"Meanwhile: Lose the Vultures, and Lose the Soul," a Commentary by Bachi Karkaria

May 11, 2007

Author: Bachi Karkaria

Source: International Herald Tribune

https://www.nytimes.com/2007/05/11/opinion/11iht-edparsi.1.5666798.html?searchResultPosition=1

MUMBAI: As an Indian Parsi Zoroastrian, I'm proud to belong to a tiny minority widely admired for its material success and its philanthropy.

But I feel a closing sense of siege. The vicissitudes of modern life are threatening our group's ethnic identity and ancient ways.

The vulture, our main accomplice in death for nearly 4,000 years, excites a largely morbid curiosity about our sect. Parsis are descended from Zoroastrians who, 1,200 years ago, fled religious persecution in Persia after the Muslim conquest and emigrated to the Indian subcontinent. Zoroastrianism reveres all elements, especially fire, so we don't cremate our dead, or pollute the earth with burial.

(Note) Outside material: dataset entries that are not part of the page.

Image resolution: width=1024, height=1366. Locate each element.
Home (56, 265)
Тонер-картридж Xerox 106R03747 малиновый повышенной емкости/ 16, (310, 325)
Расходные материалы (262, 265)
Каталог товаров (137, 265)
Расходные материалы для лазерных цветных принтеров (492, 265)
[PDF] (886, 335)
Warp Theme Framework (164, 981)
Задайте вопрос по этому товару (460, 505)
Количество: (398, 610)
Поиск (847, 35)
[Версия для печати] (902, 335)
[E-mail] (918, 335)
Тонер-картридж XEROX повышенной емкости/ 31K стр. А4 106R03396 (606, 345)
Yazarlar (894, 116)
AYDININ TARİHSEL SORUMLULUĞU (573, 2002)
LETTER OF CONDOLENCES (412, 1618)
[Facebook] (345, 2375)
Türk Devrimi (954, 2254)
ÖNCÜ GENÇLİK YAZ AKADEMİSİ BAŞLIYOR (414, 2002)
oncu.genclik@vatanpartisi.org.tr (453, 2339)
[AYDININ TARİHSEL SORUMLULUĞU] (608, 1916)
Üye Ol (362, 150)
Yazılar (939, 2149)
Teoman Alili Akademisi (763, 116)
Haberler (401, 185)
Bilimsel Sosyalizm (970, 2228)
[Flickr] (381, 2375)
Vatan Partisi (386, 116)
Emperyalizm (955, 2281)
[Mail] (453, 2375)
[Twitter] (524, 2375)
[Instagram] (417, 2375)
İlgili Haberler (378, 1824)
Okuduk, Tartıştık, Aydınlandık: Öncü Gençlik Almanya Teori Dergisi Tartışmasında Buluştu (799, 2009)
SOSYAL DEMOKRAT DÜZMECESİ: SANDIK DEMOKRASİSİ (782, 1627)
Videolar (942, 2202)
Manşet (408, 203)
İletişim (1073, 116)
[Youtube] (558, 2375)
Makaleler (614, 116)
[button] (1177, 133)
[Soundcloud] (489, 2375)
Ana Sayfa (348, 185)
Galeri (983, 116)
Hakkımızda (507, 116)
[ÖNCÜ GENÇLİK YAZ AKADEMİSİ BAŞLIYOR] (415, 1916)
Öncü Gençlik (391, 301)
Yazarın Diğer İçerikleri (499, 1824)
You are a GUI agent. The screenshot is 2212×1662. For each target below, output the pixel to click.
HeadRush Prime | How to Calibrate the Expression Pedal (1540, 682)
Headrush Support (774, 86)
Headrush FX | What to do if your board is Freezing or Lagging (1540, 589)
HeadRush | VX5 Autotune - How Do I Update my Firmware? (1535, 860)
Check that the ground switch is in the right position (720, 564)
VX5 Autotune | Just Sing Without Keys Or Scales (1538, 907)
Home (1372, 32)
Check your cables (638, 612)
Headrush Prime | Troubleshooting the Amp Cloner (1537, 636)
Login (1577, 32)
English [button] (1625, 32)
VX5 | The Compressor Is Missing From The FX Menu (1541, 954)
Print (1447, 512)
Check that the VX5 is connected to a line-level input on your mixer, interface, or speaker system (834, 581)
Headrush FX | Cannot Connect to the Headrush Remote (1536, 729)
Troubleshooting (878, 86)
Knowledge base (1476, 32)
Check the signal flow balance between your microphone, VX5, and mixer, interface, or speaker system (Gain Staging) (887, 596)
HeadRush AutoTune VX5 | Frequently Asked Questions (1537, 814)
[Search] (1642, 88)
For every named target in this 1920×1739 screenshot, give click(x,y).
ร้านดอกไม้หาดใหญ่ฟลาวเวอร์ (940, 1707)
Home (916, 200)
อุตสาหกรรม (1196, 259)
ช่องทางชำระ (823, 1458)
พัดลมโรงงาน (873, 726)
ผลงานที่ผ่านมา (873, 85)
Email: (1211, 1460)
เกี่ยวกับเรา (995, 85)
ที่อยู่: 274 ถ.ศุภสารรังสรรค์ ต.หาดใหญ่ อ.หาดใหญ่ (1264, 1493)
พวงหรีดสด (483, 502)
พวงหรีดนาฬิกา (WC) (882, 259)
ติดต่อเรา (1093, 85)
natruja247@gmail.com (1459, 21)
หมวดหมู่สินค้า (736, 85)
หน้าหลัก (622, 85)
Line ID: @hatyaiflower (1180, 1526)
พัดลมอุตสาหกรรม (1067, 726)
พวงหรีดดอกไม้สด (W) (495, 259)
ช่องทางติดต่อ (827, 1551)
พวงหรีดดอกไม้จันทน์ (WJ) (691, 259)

We offer our dead to vultures, laying the bodies in so-called Towers of Silence - high-walled, slatted pits shrouded in mystique and sylvan acres that are known as Doongerwadi, or hill groves, which the Parsis set up on the outskirts of their Indian settlements. The practice may seem macabre, especially in as Westernized a community as ours, but it is swift and eco-friendly.

Now these ancient funeral rites are doomed because the population of the South Asian vulture has plummeted by 97 percent in 15 years. The killer is Diclofenac, a livestock drug developed in the early 1990s. Even minute traces in cattle carcasses causes kidney failure in the giant scavenging birds. The Indian government banned Diclofenac in May 2006, but the move came too late for the vultures - and for the Parsis.